Dernier carnet de route au Soudan français - La fin de la mission Klobb/16

CHAPITRE VII




SOMMAIRE
Ordre de rentrer en France. — Joie du retour. — Visite au fama Mademba. — Surprise occasionnée par les nouvelles de France.



25 Mars 1899.

Pourquoi suis-je en route pour rentrer en France ? Parce que j’ai reçu un télégramme me disant que, mon temps de séjour étant terminé, je devais rentrer. Pourquoi ai-je reçu ce télégramme ? Cela je n’en sais rien. Ce que je sais, c’est que j’ai obéi aussitôt, enchanté de revenir. Et je suis d’autant plus enchanté au fur et à mesure que je m’avance. Il y a assez longtemps que je suis au Soudan. Si j’attendais d’être malade pour quitter, ma santé est si bonne, que je pourrais attendre dix ans.
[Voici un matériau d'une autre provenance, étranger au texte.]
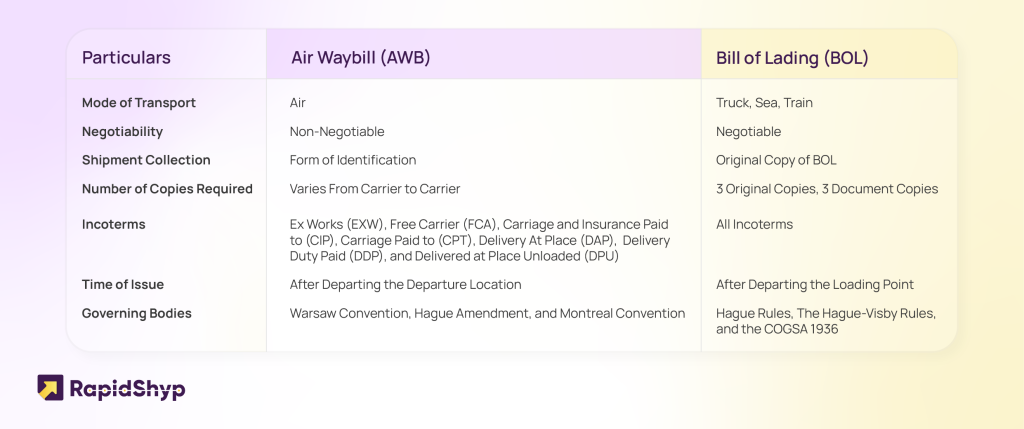The width and height of the screenshot is (1024, 429).
Task: Click the Shipment Collection row label
Action: (x=146, y=160)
Le plaisir de me retrouver au milieu des miens vaudra largement celui d’être avec mes soldats noirs.

Je serai de retour tout juste pour la bonne saison, bonne saison de France, bien entendu, en date du 5 au 15 Mai, car pour celles du Soudan, plus ou moins favorables à mes voyages, il y a longtemps que je n’y fais plus attention.
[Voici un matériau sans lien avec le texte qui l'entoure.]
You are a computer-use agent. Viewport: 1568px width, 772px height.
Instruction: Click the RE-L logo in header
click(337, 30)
J’ai vu, sur mon chemin de retour, le fama Mademba. J’ai déjeuné avec lui. Sur des nattes, à côté de la table, étaient assises deux de ses femmes, et une dizaine de ses enfants, tous à peu près du même âge. Ma connaissance de la langue bambara m’a permis de causer aimablement avec « ces dames ». Je suis très connu dans la maison, comme dans toutes les maisons indigènes d’ailleurs ; nulle part, je ne suis dépaysé, quand je me promène au Soudan, il n’y a pas de poste où je ne passe, et où ne me viennent un certain nombre de gens m’ayant connu à telle ou telle époque. La question est toujours la même « Est-ce que tu reviendras ? » Je dis « oui », parce que j’ai toujours dit oui, les autres fois, et que toujours je suis revenu. En y réfléchissant, j’aimerais peut-être mieux prendre ma retraite au Soudan qu’à Paris.

Jusqu’à aujourd’hui, j’ai voyagé en bateau. Je puis dire que j’en ai assez. J’ai quitté Gargouna le 5 Février ; je me suis arrêté à Gao, à Bamba, à Tombouctou, à Mopti et à Segou. Ce matin, je suis parti de Koulikoro à cheval, ce qui m’a fait un sensible plaisir.

J’ai appris l’autre jour que M. Loubet était Président de la République. J’ignorais totalement que M. Félix Faure ne le fût plus. La nouvelle m’a causé une surprise assez naturelle. Un courrier de France, que j’attends aujourd’hui, me donnera un utile supplément d’informations.